▸ **Collected data entries**:
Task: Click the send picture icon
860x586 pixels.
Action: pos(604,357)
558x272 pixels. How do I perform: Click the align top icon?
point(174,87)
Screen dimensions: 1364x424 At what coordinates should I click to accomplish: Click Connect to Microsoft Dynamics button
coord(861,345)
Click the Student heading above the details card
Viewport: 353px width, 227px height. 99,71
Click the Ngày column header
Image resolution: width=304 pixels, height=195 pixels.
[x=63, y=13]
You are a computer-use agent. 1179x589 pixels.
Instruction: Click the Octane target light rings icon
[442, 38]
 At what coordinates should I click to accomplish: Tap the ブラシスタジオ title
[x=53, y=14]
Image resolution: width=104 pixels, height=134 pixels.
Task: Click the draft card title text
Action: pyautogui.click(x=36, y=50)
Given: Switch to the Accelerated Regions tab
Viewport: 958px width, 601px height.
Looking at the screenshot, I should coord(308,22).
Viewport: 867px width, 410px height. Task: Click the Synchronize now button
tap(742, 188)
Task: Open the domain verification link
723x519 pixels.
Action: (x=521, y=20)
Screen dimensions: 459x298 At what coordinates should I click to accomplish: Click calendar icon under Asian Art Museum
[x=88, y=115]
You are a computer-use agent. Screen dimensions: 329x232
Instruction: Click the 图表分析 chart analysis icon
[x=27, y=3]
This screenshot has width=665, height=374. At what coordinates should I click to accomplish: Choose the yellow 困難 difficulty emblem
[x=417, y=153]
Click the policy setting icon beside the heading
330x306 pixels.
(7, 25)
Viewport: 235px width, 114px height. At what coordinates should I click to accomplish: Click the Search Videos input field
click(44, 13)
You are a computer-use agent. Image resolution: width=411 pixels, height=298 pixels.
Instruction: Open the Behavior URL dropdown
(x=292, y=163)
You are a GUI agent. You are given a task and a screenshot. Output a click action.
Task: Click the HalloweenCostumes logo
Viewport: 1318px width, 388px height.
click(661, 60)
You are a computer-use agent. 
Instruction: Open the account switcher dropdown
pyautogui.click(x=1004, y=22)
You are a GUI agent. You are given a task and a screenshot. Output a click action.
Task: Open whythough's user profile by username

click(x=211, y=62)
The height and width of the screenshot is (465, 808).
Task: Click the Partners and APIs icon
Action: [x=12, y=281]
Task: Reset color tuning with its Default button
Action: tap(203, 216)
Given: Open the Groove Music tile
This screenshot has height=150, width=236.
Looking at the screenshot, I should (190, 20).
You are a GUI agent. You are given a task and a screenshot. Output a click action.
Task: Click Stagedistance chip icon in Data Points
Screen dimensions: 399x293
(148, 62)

▸ **Your goal**: The records above must be restated. Preserve every word.

▸ **Expected output**:
Task: Click the send picture icon
860x586 pixels.
Action: pos(604,357)
558x272 pixels. How do I perform: Click the align top icon?
point(174,87)
Screen dimensions: 1364x424 At what coordinates should I click to accomplish: Click Connect to Microsoft Dynamics button
coord(861,345)
Click the Student heading above the details card
Viewport: 353px width, 227px height. 99,71
Click the Ngày column header
Image resolution: width=304 pixels, height=195 pixels.
[x=63, y=13]
You are a computer-use agent. 1179x589 pixels.
Instruction: Click the Octane target light rings icon
[442, 38]
 At what coordinates should I click to accomplish: Tap the ブラシスタジオ title
[x=53, y=14]
Image resolution: width=104 pixels, height=134 pixels.
Task: Click the draft card title text
Action: pyautogui.click(x=36, y=50)
Given: Switch to the Accelerated Regions tab
Viewport: 958px width, 601px height.
Looking at the screenshot, I should coord(308,22).
Viewport: 867px width, 410px height. Task: Click the Synchronize now button
tap(742, 188)
Task: Open the domain verification link
723x519 pixels.
Action: (x=521, y=20)
Screen dimensions: 459x298 At what coordinates should I click to accomplish: Click calendar icon under Asian Art Museum
[x=88, y=115]
You are a computer-use agent. Screen dimensions: 329x232
Instruction: Click the 图表分析 chart analysis icon
[x=27, y=3]
This screenshot has width=665, height=374. At what coordinates should I click to accomplish: Choose the yellow 困難 difficulty emblem
[x=417, y=153]
Click the policy setting icon beside the heading
330x306 pixels.
(7, 25)
Viewport: 235px width, 114px height. At what coordinates should I click to accomplish: Click the Search Videos input field
click(44, 13)
You are a computer-use agent. Image resolution: width=411 pixels, height=298 pixels.
Instruction: Open the Behavior URL dropdown
(x=292, y=163)
You are a GUI agent. You are given a task and a screenshot. Output a click action.
Task: Click the HalloweenCostumes logo
Viewport: 1318px width, 388px height.
click(661, 60)
You are a computer-use agent. 
Instruction: Open the account switcher dropdown
pyautogui.click(x=1004, y=22)
You are a GUI agent. You are given a task and a screenshot. Output a click action.
Task: Open whythough's user profile by username

click(x=211, y=62)
The height and width of the screenshot is (465, 808).
Task: Click the Partners and APIs icon
Action: [x=12, y=281]
Task: Reset color tuning with its Default button
Action: tap(203, 216)
Given: Open the Groove Music tile
This screenshot has height=150, width=236.
Looking at the screenshot, I should (190, 20).
You are a GUI agent. You are given a task and a screenshot. Output a click action.
Task: Click Stagedistance chip icon in Data Points
Screen dimensions: 399x293
(148, 62)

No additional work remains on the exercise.